DESCRIPTION OF THE TASK:
Pull out every line from the line containing "This screenshot has width=1200, height=630." through the end of the material, both ends included, and reproduce it exactly. Keep pictures out.

*** SUPPLIED INFORMATION ***

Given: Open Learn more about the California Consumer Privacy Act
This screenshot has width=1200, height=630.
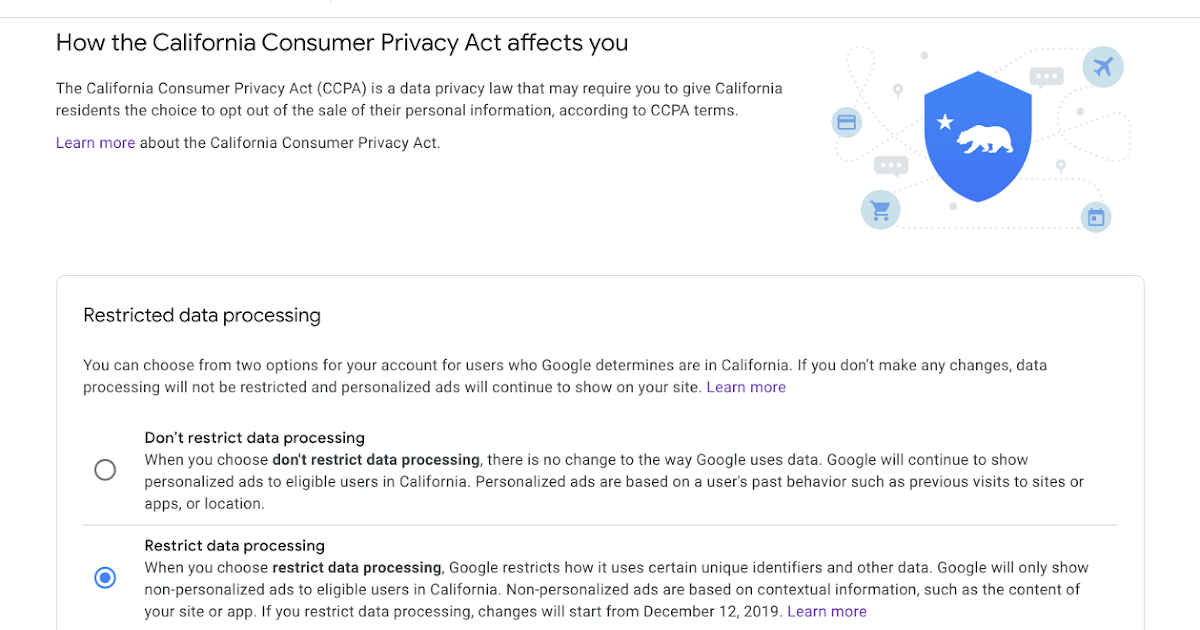Looking at the screenshot, I should point(95,143).
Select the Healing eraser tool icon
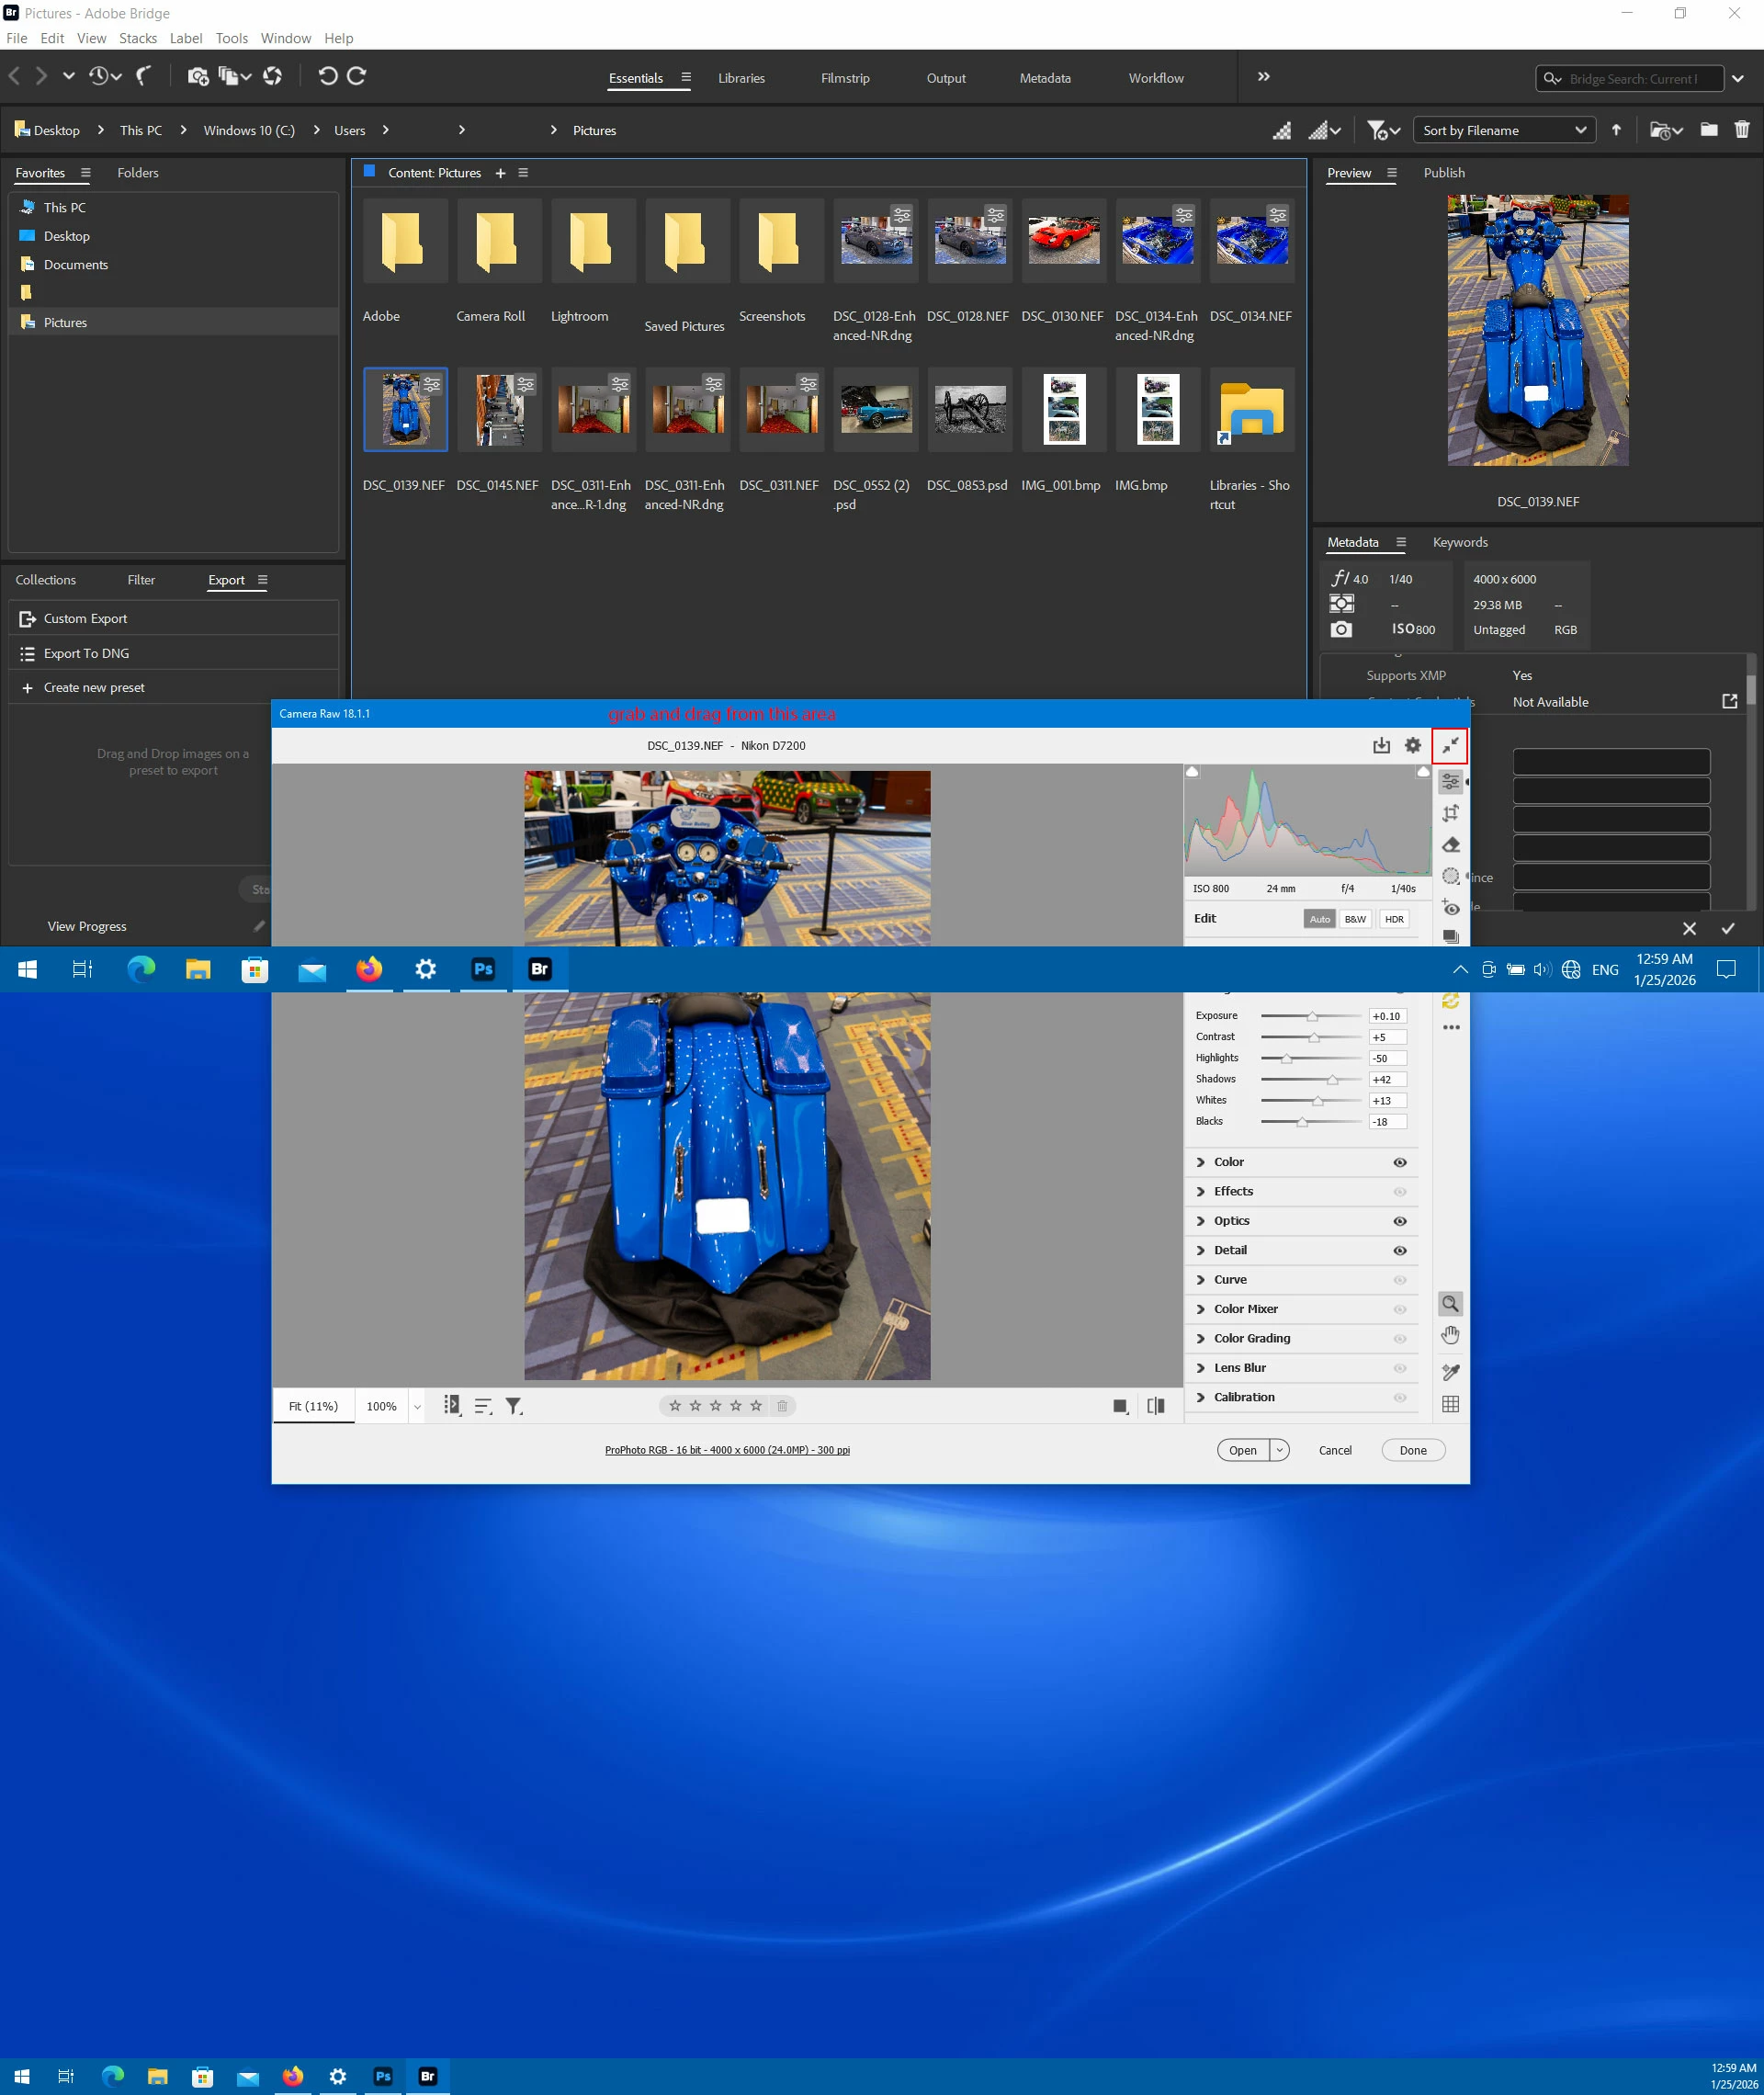The height and width of the screenshot is (2095, 1764). [x=1451, y=845]
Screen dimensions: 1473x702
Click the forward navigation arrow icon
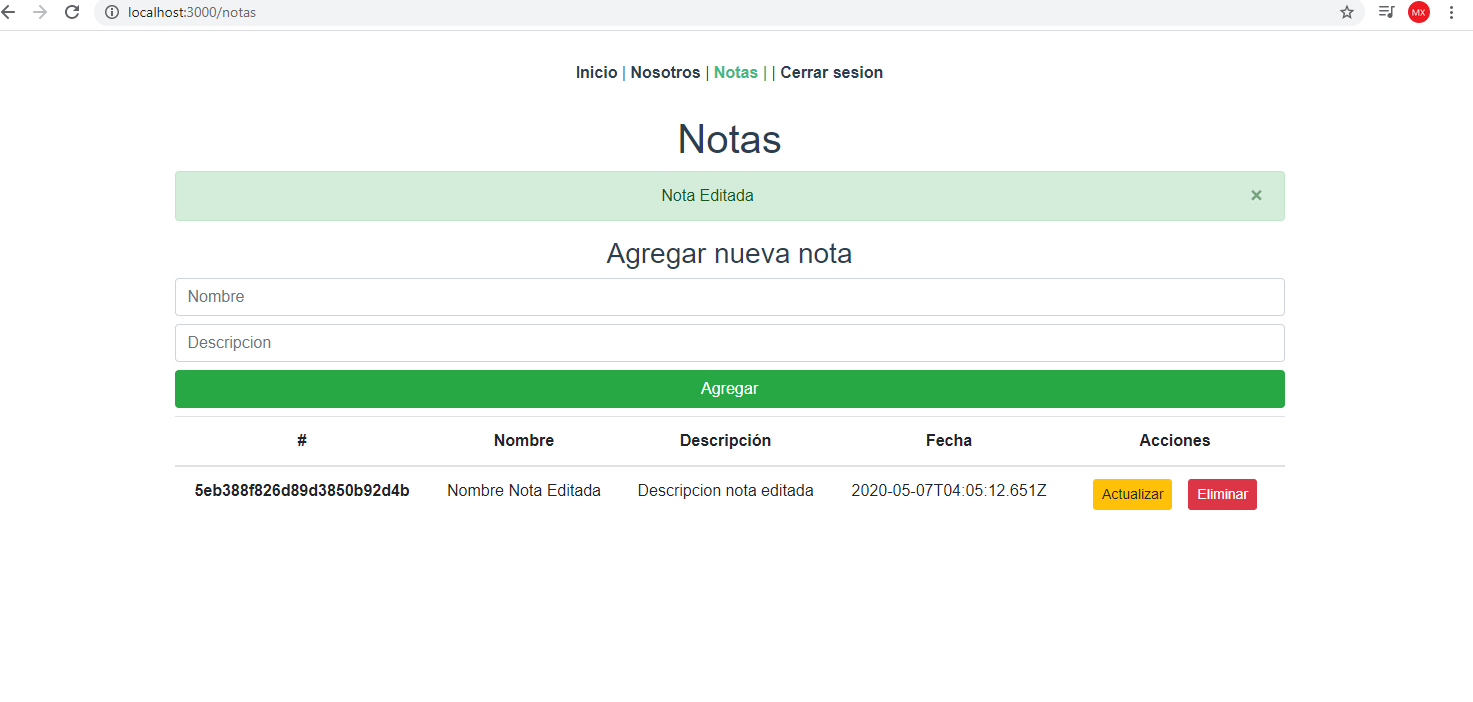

*** End of SUPPLIED INFORMATION ***

EXPECTED ANSWER:
This screenshot has width=1200, height=630.
Looking at the screenshot, I should point(95,143).
Select the Healing eraser tool icon
The height and width of the screenshot is (2095, 1764). [x=1451, y=845]
Screen dimensions: 1473x702
Click the forward navigation arrow icon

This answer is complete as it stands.